---- FONTE

Rimane intatto però il nostro quesito iniziale: che razza di paura ci attanaglia? Coltiviamo “sane paure” o ci nutriamo di “angosce nevrotiche”? Difficile dirlo. Forse possiamo tranquillamente parlare di un diffuso “clima di paura”. Si tratta di una esperienza quotidiana che trova un riscontro in campi impensati, soprattutto tra le giovani vite. I giovani di oggi sembrano diventati cinici per nascondere a se stessi il volto della loro angoscia di fronte ad un mondo troppo complicato, atroce, inospitale anche per essi che sarebbero “il futuro della società”. Tremano questi ragazzi, giungono a rifiutare la vita anche appena adolescenti, sentono la necessità di “sballare” per non pensare, per ridere o stordirsi. Si fanno anche prendere dal panico al solo pensiero del loro futuro lavorativo o affettivo. Di chi fidarsi? È possibile oggi credere ancora all’amore tanto da progettare qualcosa “insieme” e “per sempre”? Molti giovani non si sposano e non vogliono figli per la paura di non reggere ad un impegno stabile o di non essere all’altezza del compito. Vivono così alla giornata, cioè di paura mascherata di menefreghismo.

Stiamo allora dicendo che in Italia si assiste alla diffusione di una sindrome fobica, al dilagare di una marea maleodorante di disperazione? Che cioè va diventando sempre più comune l’angoscia nevrotica? Pensiamo proprio questo a volte. Così ci viene difficile, di fronte a sintomi tanto eterogenei della paura, che la soluzione stia nel “pacchetto sicurezza”.

Ma oggi ci investe un dubbio. Se la paura patologica è da tempo un “affare”, in un mondo dove tutto è business[2], c’è qualcuno che può avere interesse a far nascere paure là dove non dovrebbero sorgere? Come ipotesi non si può scartare. Per esempio, “qualcuno” (individuo, lobby, partito politico…) può avere interesse a suscitare panico per vestire i panni del “salvatore” ed ottenere consensi e guadagni. Oppure per impiantare una industria della paura e ricavarne enormi vantaggi economici e militari. O anche per dare una qualche copertura di bene pubblico ad una guerra che ha finalità solo private. E ancora, per distogliere l’attenzione dai veri nodi del vivere comune dirottandolo su “nemici” costruiti ad arte. Ci chiediamo insomma se la nascita della paura patologica non sia diventata una sorta di strategia politica.

--------
---- ESTRATTO DELL'ELENCO

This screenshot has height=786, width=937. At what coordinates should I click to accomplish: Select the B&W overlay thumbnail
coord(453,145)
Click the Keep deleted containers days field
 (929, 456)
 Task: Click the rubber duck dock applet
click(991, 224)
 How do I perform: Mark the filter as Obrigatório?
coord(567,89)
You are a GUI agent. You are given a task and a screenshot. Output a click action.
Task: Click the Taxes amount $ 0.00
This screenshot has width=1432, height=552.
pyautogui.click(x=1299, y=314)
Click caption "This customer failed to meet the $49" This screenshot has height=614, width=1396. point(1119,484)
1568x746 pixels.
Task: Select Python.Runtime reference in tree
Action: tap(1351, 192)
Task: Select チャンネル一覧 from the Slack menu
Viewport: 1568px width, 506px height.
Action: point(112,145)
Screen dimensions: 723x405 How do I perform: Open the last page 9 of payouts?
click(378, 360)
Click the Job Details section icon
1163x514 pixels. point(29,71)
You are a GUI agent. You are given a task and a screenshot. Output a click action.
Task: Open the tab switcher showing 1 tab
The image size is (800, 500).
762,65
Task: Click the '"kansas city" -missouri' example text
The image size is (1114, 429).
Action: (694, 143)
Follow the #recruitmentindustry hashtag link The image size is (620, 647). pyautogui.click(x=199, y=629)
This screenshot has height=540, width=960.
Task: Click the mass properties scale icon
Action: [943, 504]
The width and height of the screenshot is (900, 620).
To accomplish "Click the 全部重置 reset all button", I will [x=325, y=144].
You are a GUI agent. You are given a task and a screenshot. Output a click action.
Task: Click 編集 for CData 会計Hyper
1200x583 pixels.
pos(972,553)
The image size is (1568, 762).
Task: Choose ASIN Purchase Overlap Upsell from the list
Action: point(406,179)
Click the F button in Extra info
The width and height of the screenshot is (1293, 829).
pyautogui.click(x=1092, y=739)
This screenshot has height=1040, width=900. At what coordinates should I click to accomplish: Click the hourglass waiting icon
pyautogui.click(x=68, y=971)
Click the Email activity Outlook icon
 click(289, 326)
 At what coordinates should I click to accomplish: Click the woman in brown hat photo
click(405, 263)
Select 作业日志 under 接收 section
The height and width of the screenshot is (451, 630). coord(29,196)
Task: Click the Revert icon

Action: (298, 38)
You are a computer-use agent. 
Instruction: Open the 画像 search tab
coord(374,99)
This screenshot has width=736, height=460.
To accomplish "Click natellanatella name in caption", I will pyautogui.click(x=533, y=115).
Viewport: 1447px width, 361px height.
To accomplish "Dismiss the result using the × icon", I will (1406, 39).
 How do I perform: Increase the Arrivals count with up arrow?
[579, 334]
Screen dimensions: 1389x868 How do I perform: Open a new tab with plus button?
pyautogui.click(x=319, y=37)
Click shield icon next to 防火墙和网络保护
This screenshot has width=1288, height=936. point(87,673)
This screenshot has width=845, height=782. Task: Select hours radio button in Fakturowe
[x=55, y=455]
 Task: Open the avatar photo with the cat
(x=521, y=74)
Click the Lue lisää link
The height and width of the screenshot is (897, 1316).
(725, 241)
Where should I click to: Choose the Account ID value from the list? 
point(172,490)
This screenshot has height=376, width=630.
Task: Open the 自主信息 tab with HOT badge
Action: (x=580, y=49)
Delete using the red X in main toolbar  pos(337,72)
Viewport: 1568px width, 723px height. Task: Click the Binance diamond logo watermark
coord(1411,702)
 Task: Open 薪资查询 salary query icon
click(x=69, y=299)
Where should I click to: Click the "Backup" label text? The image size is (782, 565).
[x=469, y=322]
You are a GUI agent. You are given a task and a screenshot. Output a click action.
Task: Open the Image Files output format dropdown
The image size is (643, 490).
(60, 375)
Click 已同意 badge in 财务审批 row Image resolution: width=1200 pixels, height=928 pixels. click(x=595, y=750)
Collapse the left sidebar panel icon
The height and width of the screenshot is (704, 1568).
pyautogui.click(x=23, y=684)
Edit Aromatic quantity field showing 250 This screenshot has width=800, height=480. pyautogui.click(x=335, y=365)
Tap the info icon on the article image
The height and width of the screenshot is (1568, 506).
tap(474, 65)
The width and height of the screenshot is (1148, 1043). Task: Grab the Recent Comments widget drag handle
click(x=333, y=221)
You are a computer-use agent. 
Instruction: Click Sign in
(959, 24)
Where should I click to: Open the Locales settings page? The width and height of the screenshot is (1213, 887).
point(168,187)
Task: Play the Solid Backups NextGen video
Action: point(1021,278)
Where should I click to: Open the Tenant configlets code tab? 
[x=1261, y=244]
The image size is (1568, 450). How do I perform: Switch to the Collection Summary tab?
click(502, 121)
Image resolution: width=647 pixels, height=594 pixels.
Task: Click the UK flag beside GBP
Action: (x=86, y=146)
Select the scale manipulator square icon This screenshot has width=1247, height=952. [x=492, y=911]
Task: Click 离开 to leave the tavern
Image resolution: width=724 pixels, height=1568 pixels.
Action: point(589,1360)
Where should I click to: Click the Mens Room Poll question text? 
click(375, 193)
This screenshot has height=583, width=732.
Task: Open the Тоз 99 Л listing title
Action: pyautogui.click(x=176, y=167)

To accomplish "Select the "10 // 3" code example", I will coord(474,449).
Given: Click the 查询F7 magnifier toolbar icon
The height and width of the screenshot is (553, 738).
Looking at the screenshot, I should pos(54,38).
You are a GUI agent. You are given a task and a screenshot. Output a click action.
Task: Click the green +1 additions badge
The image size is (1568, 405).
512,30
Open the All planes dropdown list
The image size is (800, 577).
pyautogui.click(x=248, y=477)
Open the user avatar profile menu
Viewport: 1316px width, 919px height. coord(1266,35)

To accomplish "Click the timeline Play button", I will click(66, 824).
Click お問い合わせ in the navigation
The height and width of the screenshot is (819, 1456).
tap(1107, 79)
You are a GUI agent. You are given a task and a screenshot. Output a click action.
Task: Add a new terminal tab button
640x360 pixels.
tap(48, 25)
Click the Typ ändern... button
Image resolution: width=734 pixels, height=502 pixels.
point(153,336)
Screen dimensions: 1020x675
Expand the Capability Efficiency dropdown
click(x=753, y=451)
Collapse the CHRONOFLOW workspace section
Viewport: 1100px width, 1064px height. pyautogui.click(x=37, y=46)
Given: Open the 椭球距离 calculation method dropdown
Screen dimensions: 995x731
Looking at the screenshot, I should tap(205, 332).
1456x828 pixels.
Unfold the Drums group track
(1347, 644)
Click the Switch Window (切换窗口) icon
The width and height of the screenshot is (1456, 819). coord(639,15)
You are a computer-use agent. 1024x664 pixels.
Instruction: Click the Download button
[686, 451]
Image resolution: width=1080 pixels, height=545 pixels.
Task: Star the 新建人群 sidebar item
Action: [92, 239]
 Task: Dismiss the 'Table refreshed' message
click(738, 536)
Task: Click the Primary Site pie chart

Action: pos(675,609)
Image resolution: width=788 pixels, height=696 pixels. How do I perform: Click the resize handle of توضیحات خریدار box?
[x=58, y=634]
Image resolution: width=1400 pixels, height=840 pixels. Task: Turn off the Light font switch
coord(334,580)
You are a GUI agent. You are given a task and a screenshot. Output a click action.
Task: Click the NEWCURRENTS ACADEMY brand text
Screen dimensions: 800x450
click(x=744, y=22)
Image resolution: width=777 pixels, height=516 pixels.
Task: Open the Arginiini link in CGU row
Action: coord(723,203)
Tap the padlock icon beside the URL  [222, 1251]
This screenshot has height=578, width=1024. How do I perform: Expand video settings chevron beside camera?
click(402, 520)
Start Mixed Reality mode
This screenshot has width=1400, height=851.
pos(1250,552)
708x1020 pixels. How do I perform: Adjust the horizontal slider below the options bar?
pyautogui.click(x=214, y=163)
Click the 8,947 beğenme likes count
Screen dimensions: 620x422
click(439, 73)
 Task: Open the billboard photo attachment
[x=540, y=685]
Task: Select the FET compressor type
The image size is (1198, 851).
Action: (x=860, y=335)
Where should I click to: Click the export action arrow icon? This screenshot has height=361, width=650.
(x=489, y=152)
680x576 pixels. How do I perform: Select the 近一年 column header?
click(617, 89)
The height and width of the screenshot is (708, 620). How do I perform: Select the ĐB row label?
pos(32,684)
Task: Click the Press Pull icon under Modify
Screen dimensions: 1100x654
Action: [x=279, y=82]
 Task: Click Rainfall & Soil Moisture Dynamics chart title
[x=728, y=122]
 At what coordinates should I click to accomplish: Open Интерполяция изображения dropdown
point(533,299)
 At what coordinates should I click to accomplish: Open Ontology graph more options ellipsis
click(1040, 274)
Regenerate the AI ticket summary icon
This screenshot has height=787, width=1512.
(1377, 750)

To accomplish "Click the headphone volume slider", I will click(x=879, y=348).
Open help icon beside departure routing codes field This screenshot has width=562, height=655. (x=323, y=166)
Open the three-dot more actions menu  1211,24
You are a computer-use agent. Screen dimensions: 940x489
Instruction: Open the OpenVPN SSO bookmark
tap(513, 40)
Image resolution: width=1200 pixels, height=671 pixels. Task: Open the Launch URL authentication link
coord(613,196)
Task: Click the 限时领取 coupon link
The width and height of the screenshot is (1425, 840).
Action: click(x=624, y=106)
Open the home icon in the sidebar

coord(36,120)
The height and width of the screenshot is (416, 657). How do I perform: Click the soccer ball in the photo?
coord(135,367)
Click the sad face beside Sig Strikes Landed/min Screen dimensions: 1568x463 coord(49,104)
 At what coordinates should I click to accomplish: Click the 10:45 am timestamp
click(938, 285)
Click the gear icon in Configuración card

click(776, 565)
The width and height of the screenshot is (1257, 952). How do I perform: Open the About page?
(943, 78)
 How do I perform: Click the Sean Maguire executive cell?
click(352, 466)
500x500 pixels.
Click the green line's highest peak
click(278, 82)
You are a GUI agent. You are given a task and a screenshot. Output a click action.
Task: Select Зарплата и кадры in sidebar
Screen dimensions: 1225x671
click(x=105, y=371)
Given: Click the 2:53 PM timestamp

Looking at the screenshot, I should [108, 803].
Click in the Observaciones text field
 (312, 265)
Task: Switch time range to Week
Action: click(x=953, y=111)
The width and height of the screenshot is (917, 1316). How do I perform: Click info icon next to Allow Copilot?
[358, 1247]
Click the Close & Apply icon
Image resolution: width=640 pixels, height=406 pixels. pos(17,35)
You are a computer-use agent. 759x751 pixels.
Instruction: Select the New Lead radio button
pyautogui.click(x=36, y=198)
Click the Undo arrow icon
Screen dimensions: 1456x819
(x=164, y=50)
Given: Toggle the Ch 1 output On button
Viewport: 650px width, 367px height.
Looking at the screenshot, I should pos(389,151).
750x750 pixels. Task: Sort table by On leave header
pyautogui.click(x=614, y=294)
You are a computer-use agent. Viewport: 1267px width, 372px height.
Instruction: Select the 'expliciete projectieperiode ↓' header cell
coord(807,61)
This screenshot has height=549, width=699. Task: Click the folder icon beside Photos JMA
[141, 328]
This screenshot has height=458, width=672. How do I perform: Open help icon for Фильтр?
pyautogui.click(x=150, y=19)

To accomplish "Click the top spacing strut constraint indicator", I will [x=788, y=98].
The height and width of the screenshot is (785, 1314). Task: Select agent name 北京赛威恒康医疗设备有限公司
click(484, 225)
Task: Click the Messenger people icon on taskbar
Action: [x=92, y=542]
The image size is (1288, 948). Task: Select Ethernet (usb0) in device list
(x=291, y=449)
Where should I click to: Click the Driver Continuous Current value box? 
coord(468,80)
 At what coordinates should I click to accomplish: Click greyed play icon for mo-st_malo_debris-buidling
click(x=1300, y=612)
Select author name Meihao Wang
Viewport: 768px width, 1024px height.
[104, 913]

--------

→ **CONSEGNA 1**:
Indica se ciascuna affermazione concorda con il brano sulla paura, rispondendo sì o no e citando le parole del testo che lo stabiliscono: (a) molti giovani non si sposano per paura di non reggere un impegno stabile; (b) l'autore scarta l'ipotesi che qualcuno abbia interesse a far nascere paure; (c) il brano afferma con sicurezza che oggi si coltivano "sane paure".
→ **CONSEGNA 2**:
Cita dal brano sulla paura il passo che va da "Ma oggi ci investe" a "di strategia politica.".
L'elenco non ha alcun legame con il brano sulla paura.

→ **RISPOSTA COMPLETA 1**:
(a) Sì: «Molti giovani non si sposano e non vogliono figli per la paura di non reggere ad un impegno stabile o di non essere all’altezza del compito.»
(b) No: «Come ipotesi non si può scartare.»
(c) No: «Difficile dirlo.»

→ **RISPOSTA COMPLETA 2**:
Ma oggi ci investe un dubbio. Se la paura patologica è da tempo un “affare”, in un mondo dove tutto è business[2], c’è qualcuno che può avere interesse a far nascere paure là dove non dovrebbero sorgere? Come ipotesi non si può scartare. Per esempio, “qualcuno” (individuo, lobby, partito politico…) può avere interesse a suscitare panico per vestire i panni del “salvatore” ed ottenere consensi e guadagni. Oppure per impiantare una industria della paura e ricavarne enormi vantaggi economici e militari. O anche per dare una qualche copertura di bene pubblico ad una guerra che ha finalità solo private. E ancora, per distogliere l’attenzione dai veri nodi del vivere comune dirottandolo su “nemici” costruiti ad arte. Ci chiediamo insomma se la nascita della paura patologica non sia diventata una sorta di strategia politica.